──────── Extracted data
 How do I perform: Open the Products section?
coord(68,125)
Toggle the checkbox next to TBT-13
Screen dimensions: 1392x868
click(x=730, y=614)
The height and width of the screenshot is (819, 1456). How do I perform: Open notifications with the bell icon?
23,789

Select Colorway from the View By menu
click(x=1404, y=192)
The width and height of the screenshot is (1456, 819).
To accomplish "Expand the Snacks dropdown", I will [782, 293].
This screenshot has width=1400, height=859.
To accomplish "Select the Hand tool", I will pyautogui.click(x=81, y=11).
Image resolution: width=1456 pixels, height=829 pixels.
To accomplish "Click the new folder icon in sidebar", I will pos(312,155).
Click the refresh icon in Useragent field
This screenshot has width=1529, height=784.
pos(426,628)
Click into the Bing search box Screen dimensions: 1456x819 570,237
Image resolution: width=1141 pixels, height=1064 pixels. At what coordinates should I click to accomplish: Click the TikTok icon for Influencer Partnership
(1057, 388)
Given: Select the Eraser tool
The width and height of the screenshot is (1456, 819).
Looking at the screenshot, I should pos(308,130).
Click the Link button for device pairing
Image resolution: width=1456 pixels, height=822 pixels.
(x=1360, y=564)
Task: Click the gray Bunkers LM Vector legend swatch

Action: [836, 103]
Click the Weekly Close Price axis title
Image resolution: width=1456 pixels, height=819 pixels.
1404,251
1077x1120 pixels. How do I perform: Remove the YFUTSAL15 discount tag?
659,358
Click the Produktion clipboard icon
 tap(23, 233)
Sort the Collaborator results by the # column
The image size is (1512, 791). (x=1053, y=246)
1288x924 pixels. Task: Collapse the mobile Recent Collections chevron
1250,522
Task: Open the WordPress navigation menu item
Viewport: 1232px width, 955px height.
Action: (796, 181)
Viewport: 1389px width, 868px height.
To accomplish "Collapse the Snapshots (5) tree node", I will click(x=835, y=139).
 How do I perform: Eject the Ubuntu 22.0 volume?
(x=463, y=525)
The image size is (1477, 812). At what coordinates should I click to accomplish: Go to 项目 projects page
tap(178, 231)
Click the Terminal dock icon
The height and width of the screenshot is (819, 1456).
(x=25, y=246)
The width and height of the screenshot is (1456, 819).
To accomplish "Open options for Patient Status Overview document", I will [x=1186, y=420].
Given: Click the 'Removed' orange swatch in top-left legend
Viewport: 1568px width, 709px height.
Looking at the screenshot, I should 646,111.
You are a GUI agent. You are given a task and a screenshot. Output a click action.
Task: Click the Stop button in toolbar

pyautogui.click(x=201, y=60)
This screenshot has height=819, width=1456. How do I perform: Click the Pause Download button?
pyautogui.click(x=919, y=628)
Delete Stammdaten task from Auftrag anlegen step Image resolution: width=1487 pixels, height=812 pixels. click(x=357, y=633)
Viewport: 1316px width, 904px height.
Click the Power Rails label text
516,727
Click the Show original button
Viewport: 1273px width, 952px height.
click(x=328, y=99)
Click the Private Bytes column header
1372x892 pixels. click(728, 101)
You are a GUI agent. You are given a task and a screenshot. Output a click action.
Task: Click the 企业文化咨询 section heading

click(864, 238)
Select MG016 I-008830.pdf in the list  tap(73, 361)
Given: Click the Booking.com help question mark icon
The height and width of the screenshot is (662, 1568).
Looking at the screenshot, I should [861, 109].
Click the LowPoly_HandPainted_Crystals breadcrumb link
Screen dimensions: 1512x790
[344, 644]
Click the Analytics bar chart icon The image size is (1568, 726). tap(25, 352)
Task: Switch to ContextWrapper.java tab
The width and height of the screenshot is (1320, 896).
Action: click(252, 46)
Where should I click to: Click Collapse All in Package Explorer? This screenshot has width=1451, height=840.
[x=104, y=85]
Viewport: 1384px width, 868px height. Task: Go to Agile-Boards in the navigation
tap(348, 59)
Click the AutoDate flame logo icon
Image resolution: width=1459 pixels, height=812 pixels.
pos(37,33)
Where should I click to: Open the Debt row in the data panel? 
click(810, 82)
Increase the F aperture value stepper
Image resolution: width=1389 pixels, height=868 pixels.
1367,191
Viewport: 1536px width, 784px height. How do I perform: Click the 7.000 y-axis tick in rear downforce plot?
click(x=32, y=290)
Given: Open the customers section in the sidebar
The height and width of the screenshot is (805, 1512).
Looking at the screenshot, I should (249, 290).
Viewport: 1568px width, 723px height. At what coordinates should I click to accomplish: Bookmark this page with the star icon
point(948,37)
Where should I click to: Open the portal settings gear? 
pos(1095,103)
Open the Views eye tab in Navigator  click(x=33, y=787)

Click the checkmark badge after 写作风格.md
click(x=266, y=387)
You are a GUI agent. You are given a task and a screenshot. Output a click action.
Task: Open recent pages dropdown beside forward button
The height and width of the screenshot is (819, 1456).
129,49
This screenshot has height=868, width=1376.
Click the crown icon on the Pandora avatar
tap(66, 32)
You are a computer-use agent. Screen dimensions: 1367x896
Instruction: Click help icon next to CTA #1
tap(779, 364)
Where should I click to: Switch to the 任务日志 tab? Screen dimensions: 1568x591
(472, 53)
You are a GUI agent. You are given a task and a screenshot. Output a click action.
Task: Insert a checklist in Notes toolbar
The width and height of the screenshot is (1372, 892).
────────────────
# [Exercise aim]
Nothing above should be left out. Print all the records exactly.

# [Solution for this exercise]
 How do I perform: Open the Products section?
coord(68,125)
Toggle the checkbox next to TBT-13
Screen dimensions: 1392x868
click(x=730, y=614)
The height and width of the screenshot is (819, 1456). How do I perform: Open notifications with the bell icon?
23,789

Select Colorway from the View By menu
click(x=1404, y=192)
The width and height of the screenshot is (1456, 819).
To accomplish "Expand the Snacks dropdown", I will [782, 293].
This screenshot has width=1400, height=859.
To accomplish "Select the Hand tool", I will pyautogui.click(x=81, y=11).
Image resolution: width=1456 pixels, height=829 pixels.
To accomplish "Click the new folder icon in sidebar", I will pos(312,155).
Click the refresh icon in Useragent field
This screenshot has width=1529, height=784.
pos(426,628)
Click into the Bing search box Screen dimensions: 1456x819 570,237
Image resolution: width=1141 pixels, height=1064 pixels. At what coordinates should I click to accomplish: Click the TikTok icon for Influencer Partnership
(1057, 388)
Given: Select the Eraser tool
The width and height of the screenshot is (1456, 819).
Looking at the screenshot, I should pos(308,130).
Click the Link button for device pairing
Image resolution: width=1456 pixels, height=822 pixels.
(x=1360, y=564)
Task: Click the gray Bunkers LM Vector legend swatch

Action: [836, 103]
Click the Weekly Close Price axis title
Image resolution: width=1456 pixels, height=819 pixels.
1404,251
1077x1120 pixels. How do I perform: Remove the YFUTSAL15 discount tag?
659,358
Click the Produktion clipboard icon
 tap(23, 233)
Sort the Collaborator results by the # column
The image size is (1512, 791). (x=1053, y=246)
1288x924 pixels. Task: Collapse the mobile Recent Collections chevron
1250,522
Task: Open the WordPress navigation menu item
Viewport: 1232px width, 955px height.
Action: (796, 181)
Viewport: 1389px width, 868px height.
To accomplish "Collapse the Snapshots (5) tree node", I will click(x=835, y=139).
 How do I perform: Eject the Ubuntu 22.0 volume?
(x=463, y=525)
The image size is (1477, 812). At what coordinates should I click to accomplish: Go to 项目 projects page
tap(178, 231)
Click the Terminal dock icon
The height and width of the screenshot is (819, 1456).
(x=25, y=246)
The width and height of the screenshot is (1456, 819).
To accomplish "Open options for Patient Status Overview document", I will [x=1186, y=420].
Given: Click the 'Removed' orange swatch in top-left legend
Viewport: 1568px width, 709px height.
Looking at the screenshot, I should 646,111.
You are a GUI agent. You are given a task and a screenshot. Output a click action.
Task: Click the Stop button in toolbar

pyautogui.click(x=201, y=60)
This screenshot has height=819, width=1456. How do I perform: Click the Pause Download button?
pyautogui.click(x=919, y=628)
Delete Stammdaten task from Auftrag anlegen step Image resolution: width=1487 pixels, height=812 pixels. click(x=357, y=633)
Viewport: 1316px width, 904px height.
Click the Power Rails label text
516,727
Click the Show original button
Viewport: 1273px width, 952px height.
click(x=328, y=99)
Click the Private Bytes column header
1372x892 pixels. click(728, 101)
You are a GUI agent. You are given a task and a screenshot. Output a click action.
Task: Click the 企业文化咨询 section heading

click(864, 238)
Select MG016 I-008830.pdf in the list  tap(73, 361)
Given: Click the Booking.com help question mark icon
The height and width of the screenshot is (662, 1568).
Looking at the screenshot, I should [861, 109].
Click the LowPoly_HandPainted_Crystals breadcrumb link
Screen dimensions: 1512x790
[344, 644]
Click the Analytics bar chart icon The image size is (1568, 726). tap(25, 352)
Task: Switch to ContextWrapper.java tab
The width and height of the screenshot is (1320, 896).
Action: click(252, 46)
Where should I click to: Click Collapse All in Package Explorer? This screenshot has width=1451, height=840.
[x=104, y=85]
Viewport: 1384px width, 868px height. Task: Go to Agile-Boards in the navigation
tap(348, 59)
Click the AutoDate flame logo icon
Image resolution: width=1459 pixels, height=812 pixels.
pos(37,33)
Where should I click to: Open the Debt row in the data panel? 
click(810, 82)
Increase the F aperture value stepper
Image resolution: width=1389 pixels, height=868 pixels.
1367,191
Viewport: 1536px width, 784px height. How do I perform: Click the 7.000 y-axis tick in rear downforce plot?
click(x=32, y=290)
Given: Open the customers section in the sidebar
The height and width of the screenshot is (805, 1512).
Looking at the screenshot, I should (249, 290).
Viewport: 1568px width, 723px height. At what coordinates should I click to accomplish: Bookmark this page with the star icon
point(948,37)
Where should I click to: Open the portal settings gear? 
pos(1095,103)
Open the Views eye tab in Navigator  click(x=33, y=787)

Click the checkmark badge after 写作风格.md
click(x=266, y=387)
You are a GUI agent. You are given a task and a screenshot. Output a click action.
Task: Open recent pages dropdown beside forward button
The height and width of the screenshot is (819, 1456).
129,49
This screenshot has height=868, width=1376.
Click the crown icon on the Pandora avatar
tap(66, 32)
You are a computer-use agent. Screen dimensions: 1367x896
Instruction: Click help icon next to CTA #1
tap(779, 364)
Where should I click to: Switch to the 任务日志 tab? Screen dimensions: 1568x591
(472, 53)
You are a GUI agent. You are given a task and a screenshot. Output a click action.
Task: Insert a checklist in Notes toolbar
The width and height of the screenshot is (1372, 892).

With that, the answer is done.